Member of the National Council
- In office 23 March 2016 – 25 October 2023

Personal details
- Born: 5 February 1969 (age 57) Bratislava, Czechoslovakia
- Party: We Are Family
- Alma mater: University of Economics in Bratislava

= Ľudovít Goga =

Slovak businessman and politician

Ľudovít Goga (born 5 February 1969) is a Slovak politician and businessman. From 2016 to 2023, he served as a Member of the National Council.

Goga was born on 5 February 1969 in Bratislava. He was raised by a single mother in humble conditions along with his half-brother Boris Kollár.

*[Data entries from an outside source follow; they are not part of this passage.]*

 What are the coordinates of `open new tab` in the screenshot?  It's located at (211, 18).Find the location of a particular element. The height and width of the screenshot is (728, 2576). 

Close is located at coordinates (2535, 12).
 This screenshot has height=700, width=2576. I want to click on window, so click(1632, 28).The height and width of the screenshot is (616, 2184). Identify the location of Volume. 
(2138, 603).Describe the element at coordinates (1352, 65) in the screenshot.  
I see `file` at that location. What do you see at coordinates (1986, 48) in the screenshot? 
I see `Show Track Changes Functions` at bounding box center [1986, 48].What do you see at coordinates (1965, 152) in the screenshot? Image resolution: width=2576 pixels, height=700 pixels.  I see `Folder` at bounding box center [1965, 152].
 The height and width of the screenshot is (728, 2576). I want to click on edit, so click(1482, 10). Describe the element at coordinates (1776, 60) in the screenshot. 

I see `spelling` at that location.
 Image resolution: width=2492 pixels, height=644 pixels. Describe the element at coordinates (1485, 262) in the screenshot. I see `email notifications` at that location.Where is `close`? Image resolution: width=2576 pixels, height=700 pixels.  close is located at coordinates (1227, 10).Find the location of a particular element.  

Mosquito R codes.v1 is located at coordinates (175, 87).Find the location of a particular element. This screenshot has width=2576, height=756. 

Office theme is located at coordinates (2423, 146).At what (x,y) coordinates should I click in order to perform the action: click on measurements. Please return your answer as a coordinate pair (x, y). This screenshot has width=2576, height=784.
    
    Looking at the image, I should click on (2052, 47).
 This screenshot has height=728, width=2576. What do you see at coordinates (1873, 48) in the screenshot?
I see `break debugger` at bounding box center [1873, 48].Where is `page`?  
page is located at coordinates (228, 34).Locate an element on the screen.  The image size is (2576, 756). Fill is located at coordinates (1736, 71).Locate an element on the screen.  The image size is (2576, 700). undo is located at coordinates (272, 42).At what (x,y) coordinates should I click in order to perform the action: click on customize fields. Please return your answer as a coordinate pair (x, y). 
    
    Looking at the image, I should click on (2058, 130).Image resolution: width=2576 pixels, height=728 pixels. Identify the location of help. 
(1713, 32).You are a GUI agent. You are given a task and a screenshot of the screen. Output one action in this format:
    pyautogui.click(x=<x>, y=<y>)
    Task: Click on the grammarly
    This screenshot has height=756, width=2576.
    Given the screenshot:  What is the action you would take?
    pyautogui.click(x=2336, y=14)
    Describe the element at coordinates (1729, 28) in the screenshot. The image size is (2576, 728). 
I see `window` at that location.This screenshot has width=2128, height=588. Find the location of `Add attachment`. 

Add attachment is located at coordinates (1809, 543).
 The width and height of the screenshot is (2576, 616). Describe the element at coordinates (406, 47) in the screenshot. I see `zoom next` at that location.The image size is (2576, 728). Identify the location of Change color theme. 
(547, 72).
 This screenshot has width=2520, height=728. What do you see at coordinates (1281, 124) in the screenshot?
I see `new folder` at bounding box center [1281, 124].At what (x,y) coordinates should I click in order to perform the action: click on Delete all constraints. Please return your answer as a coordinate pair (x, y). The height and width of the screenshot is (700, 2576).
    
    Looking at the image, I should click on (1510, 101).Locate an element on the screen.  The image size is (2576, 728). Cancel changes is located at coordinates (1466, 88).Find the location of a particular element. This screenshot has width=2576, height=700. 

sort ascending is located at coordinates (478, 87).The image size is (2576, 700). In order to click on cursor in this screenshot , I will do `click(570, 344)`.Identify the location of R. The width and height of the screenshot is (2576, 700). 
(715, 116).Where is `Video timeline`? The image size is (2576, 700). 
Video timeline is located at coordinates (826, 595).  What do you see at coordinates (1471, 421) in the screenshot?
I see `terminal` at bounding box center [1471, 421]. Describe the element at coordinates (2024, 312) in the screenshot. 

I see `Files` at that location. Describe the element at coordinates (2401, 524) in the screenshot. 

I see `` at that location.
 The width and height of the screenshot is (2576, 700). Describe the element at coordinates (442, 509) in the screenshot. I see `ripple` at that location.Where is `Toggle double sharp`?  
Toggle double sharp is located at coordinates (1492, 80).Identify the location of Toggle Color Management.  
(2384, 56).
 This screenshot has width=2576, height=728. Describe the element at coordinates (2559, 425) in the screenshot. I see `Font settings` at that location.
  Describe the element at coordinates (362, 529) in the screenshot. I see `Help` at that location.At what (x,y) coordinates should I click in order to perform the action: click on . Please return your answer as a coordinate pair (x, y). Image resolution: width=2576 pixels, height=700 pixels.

He was educated at a grammar school in Bratislava and at the University of Economics in Bratislava, graduating in 1991. Following graduation he worked as a consultant for skiing resorts.

Goga entered politics along with his brother Boris Kollár. In the 2016 and 2020 elections, he was elected to the parliament on the list of the We Are Family party which was founded and led by Kollár.

In the parliament, Goga kept a rather low profile, being amongst the least known MPs. At the same time, he was the MP with the highest number of business trips, including to exotic destinations, which was a subject of criticism by political scientists. Within We are Family, Goga was in charge of developing foreign relations, in particular with the Identity and Democracy Party in the European Parliament.